“You didn’t have the assurance to suppose he’d see you?” cried Euphemia.
“No, indeed, I hadn’t,” said Pomona, “at least under common circumstances. You may be sure I racked my brains enough to know what I should do to meet him face to face. It wouldn’t do to go in the common way, such as ringin’ at the front door and askin’ for him, an’ then offerin’ to sell him furniter-polish for his pianner-legs. I knowed well enough that any errand like that would only bring me face to face with his bailiff, or his master of hounds, or something of that kind. So, at last, I got a plan of my own, an’ I goes up the steps and rings the bell, an’ when the flunkey, with more of an air of gen’ral upliftedness about him than any one I’d seen yet, excep’ Nelson on top of his pillar, opened the door an’ looked at me, I asked him,—
“‘Is Earl Cobden in?’
“At this the man opened his eyes, an’ remarked:—
“‘What uv it if he is?’
“Then I answers, firmly:—
“‘If he’s in, I want yer to take him this letter, an’ I’ll wait here.’”
“You don’t mean to say,” cried Euphemia, “that you wrote the earl a letter?”
“Yes, I did,” continued Pomona, “and at first the man didn’t seem inclined to take it. But I held it out so steady that he took it an’ put it on a little tray, whether nickel-plated or silver I couldn’t make out, and carried it up the widest and splendidest pair o’ stairs that I ever see in a house jus’ intended to be lived in. When he got to the fust landin’ he met a gentleman, and give him the letter. When I saw this I was took aback, for I thought it was his lordship a-comin’ down, an’ I didn’t want to have no interview with a earl at his front door.
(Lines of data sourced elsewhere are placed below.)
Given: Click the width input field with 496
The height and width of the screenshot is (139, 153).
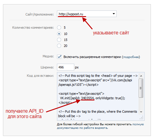Looking at the screenshot, I should click(66, 67).
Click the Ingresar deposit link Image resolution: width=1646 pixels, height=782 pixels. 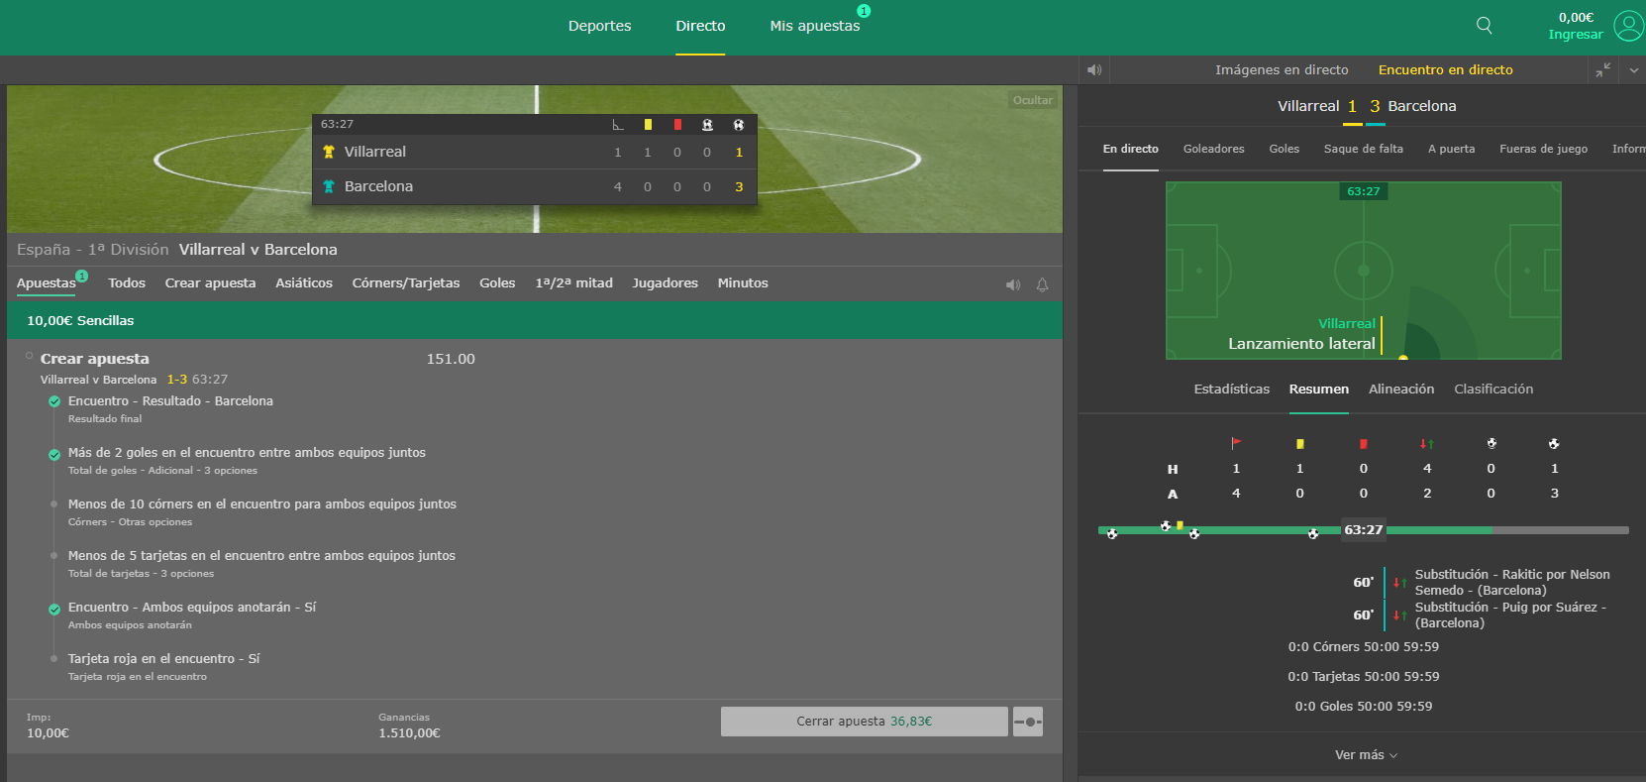[1576, 35]
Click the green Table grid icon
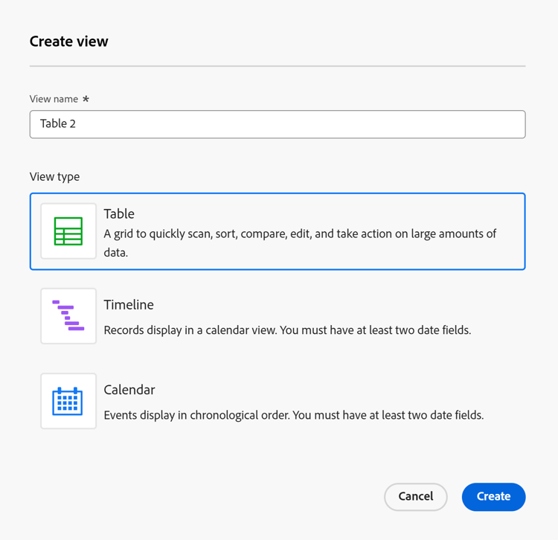558x540 pixels. [68, 231]
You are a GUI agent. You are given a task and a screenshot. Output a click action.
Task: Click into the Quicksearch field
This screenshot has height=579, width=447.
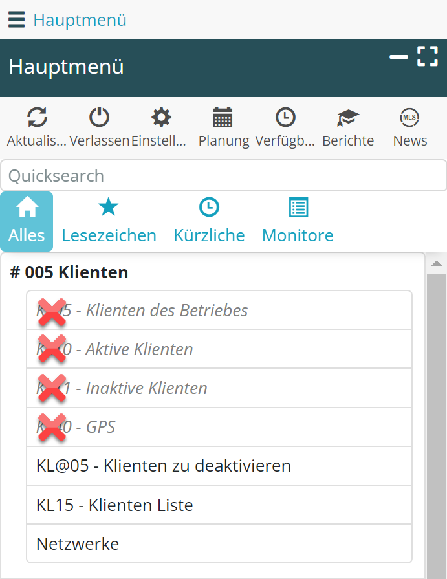[x=223, y=175]
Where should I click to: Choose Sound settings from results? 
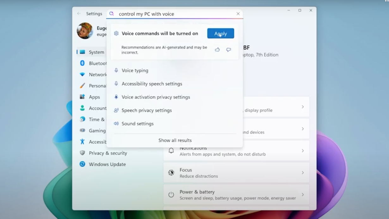click(138, 124)
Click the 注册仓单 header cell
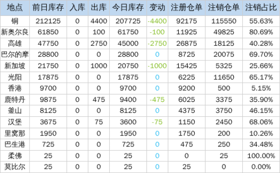 coord(187,7)
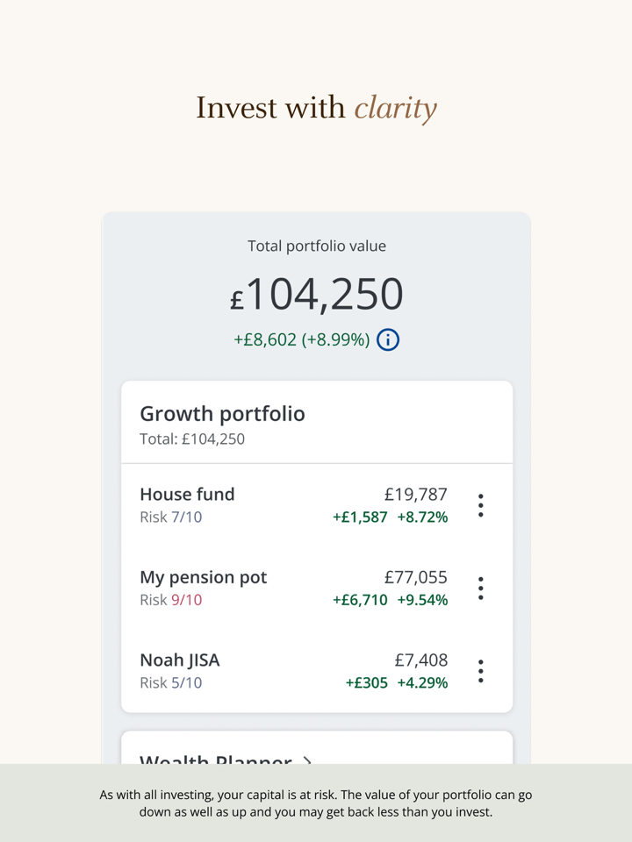The height and width of the screenshot is (842, 632).
Task: Select the Noah JISA account name
Action: 179,660
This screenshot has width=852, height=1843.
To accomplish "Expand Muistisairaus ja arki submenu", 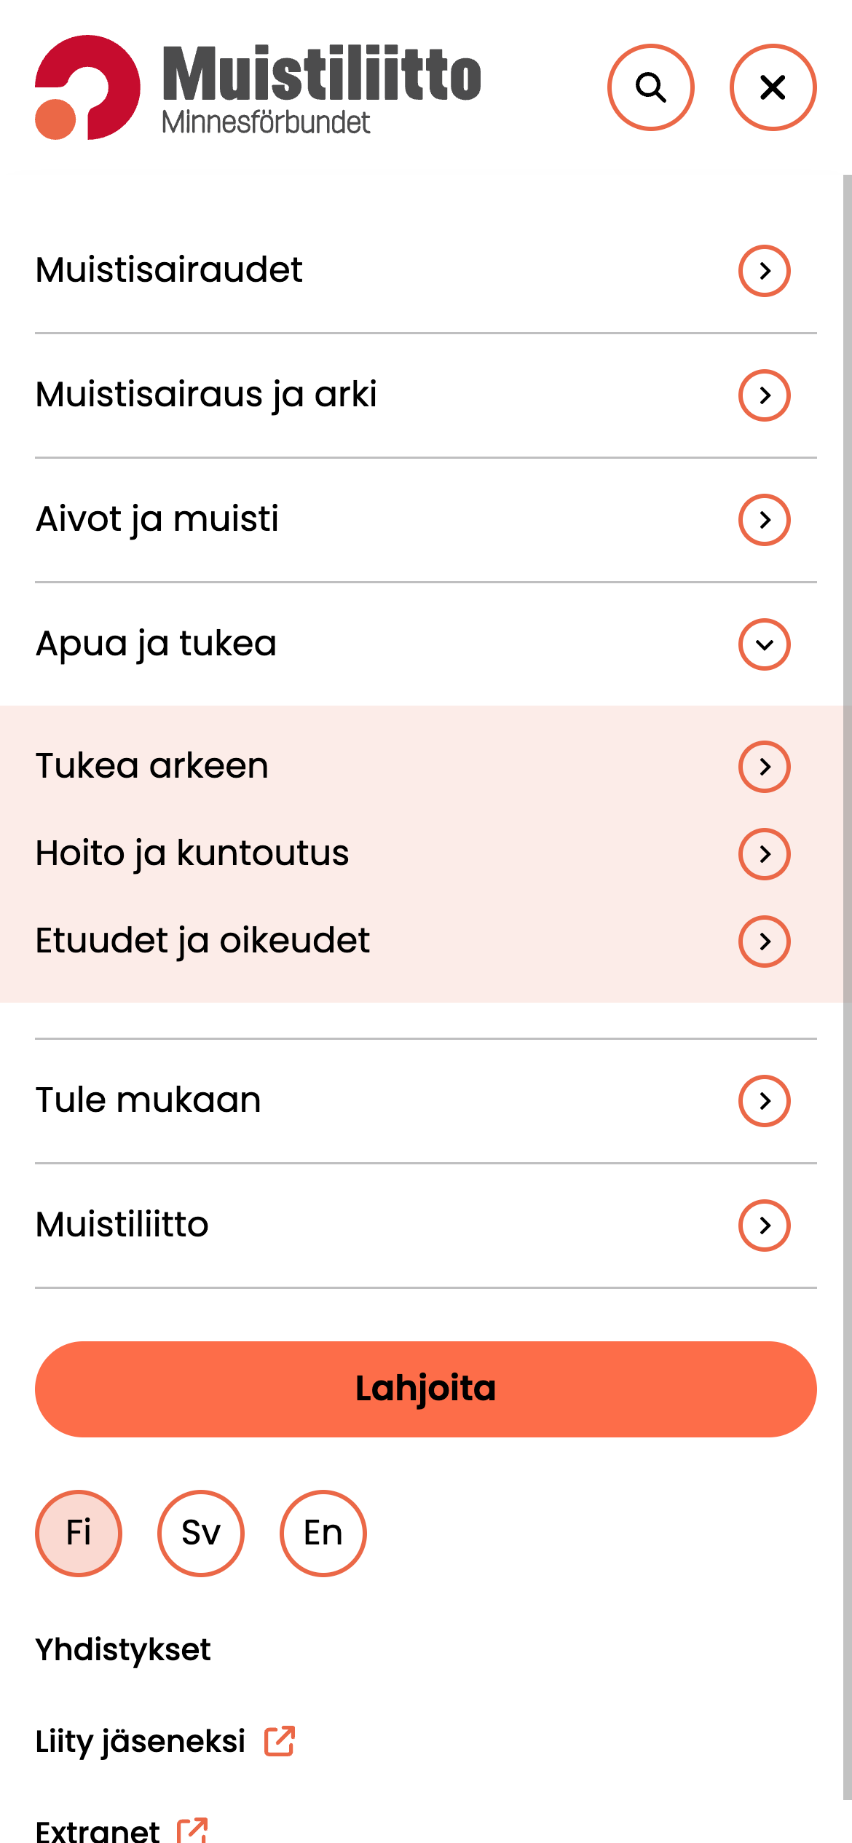I will [x=764, y=395].
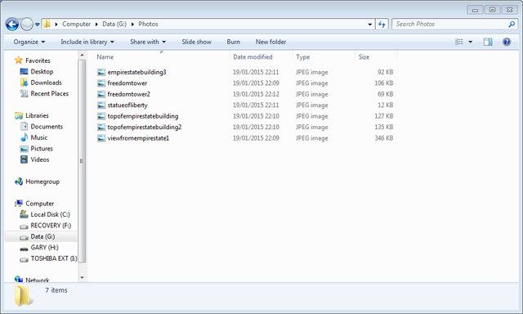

But the second glance I took at him showed me that it wasn’t him. He opened it, notwithstanding’, an’ read it all through from beginnin’ to end. When he had done it he looked down at me, and then he went back up stairs a-follered by the flunk, which last pretty soon came down ag’in an’ told me I was to go up. I don’t think I ever felt so much like a wringed-out dish-cloth as I did when I went up them palatial stairs. But I tried to think of things that would prop me up. P’r’aps, I thought, my ancient ancestors came to this land with his’n; who knows? An’ I might ‘a’ been switched off on some female line, an’ so lost the name an’ estates. At any rate, be brave! With such thoughts as these I tried to stiffen my legs, figgeratively speakin’. We went through two or three rooms (I hadn’t time to count ’em) an’ then I was showed into the lofty presence of the earl. He was standin’ by the fire-place, an’ the minnit my eyes lit upon him I knowed it was him.”
“Why, how was that?” cried Euphemia and myself almost in the same breath.
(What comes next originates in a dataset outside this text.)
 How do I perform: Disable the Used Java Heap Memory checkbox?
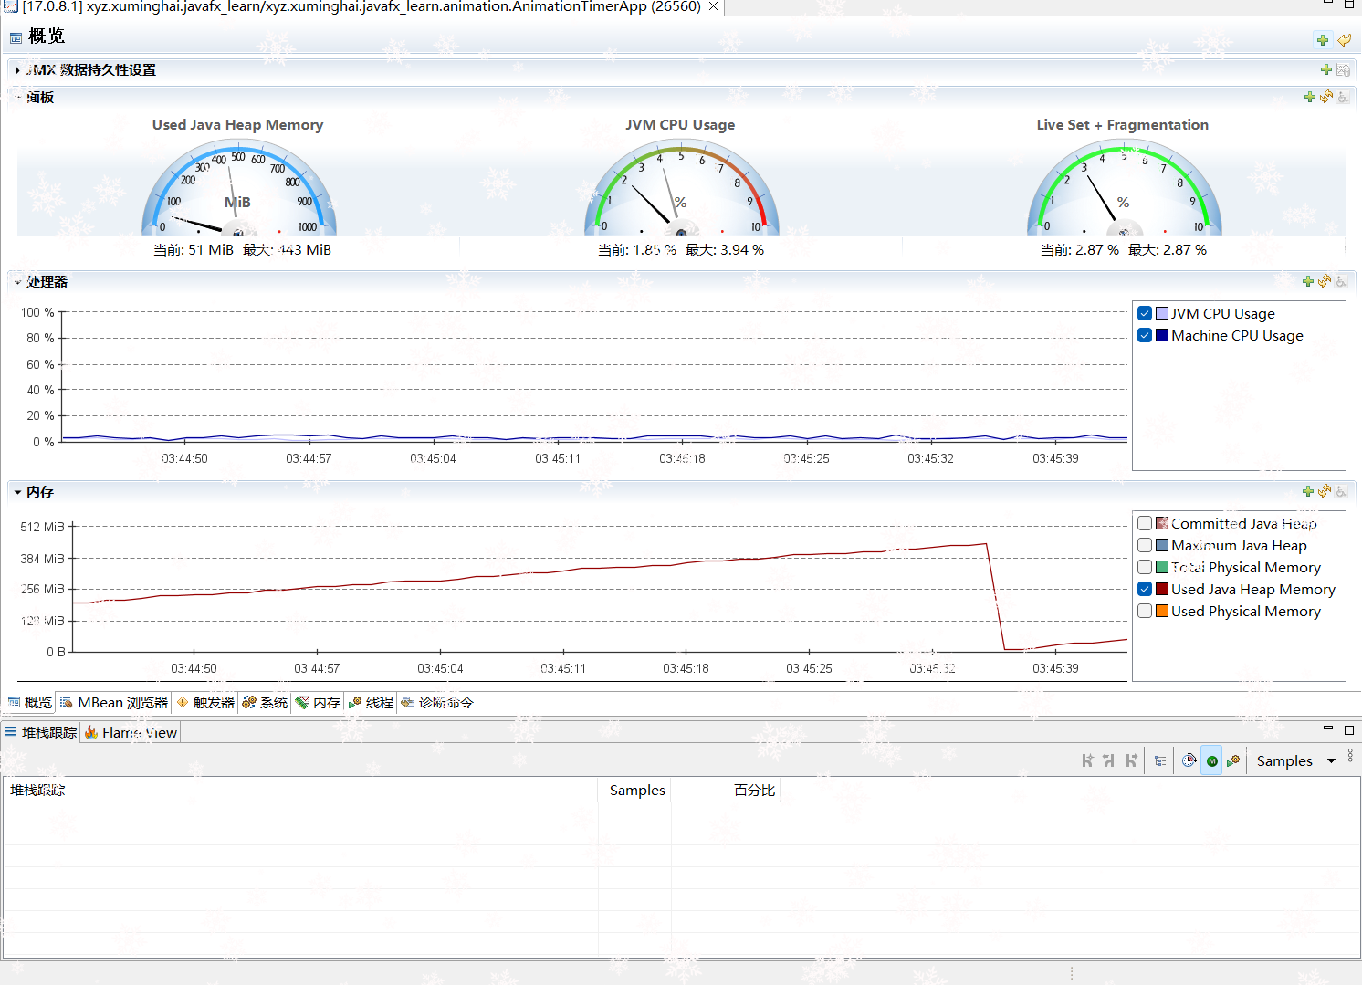pyautogui.click(x=1145, y=589)
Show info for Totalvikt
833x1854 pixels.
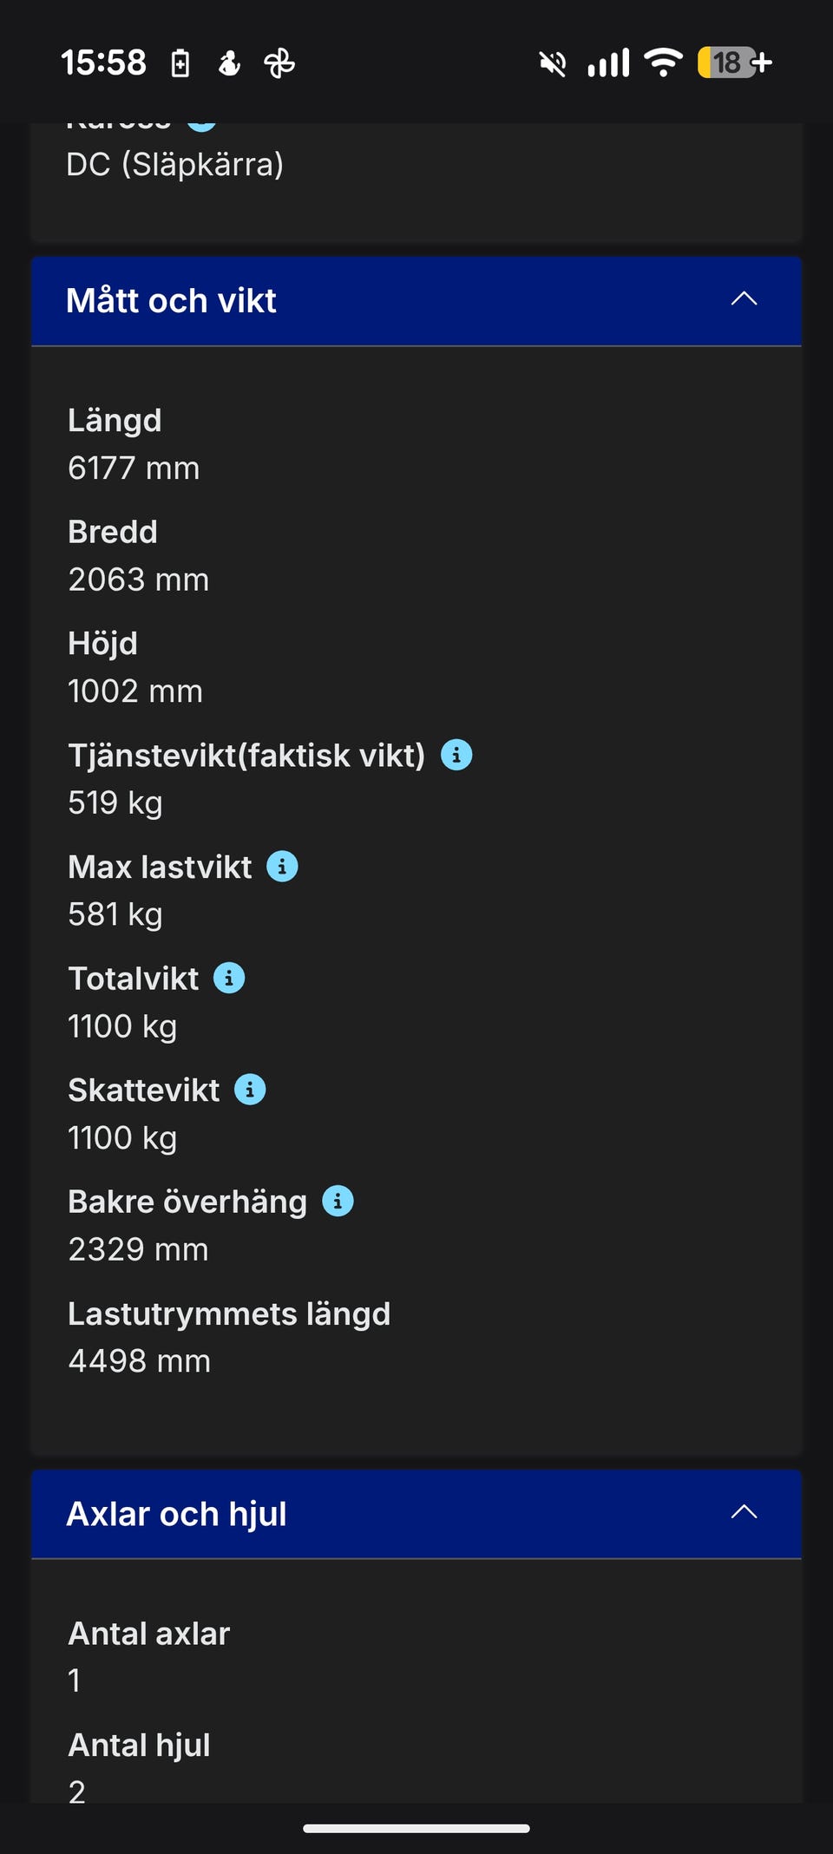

“I knowed him by his wax figger,” continued Pomona, “which Jone and I see at Madame Tussaud’s wax-works. They’ve got all the head people of these days there now, as well as the old kings and the pizeners. The clothes wasn’t exactly the same, though very good on each, an’ there was more of an air of shortenin’ of the spine in the wax figger than in the other one. But the likeness was awful strikin’.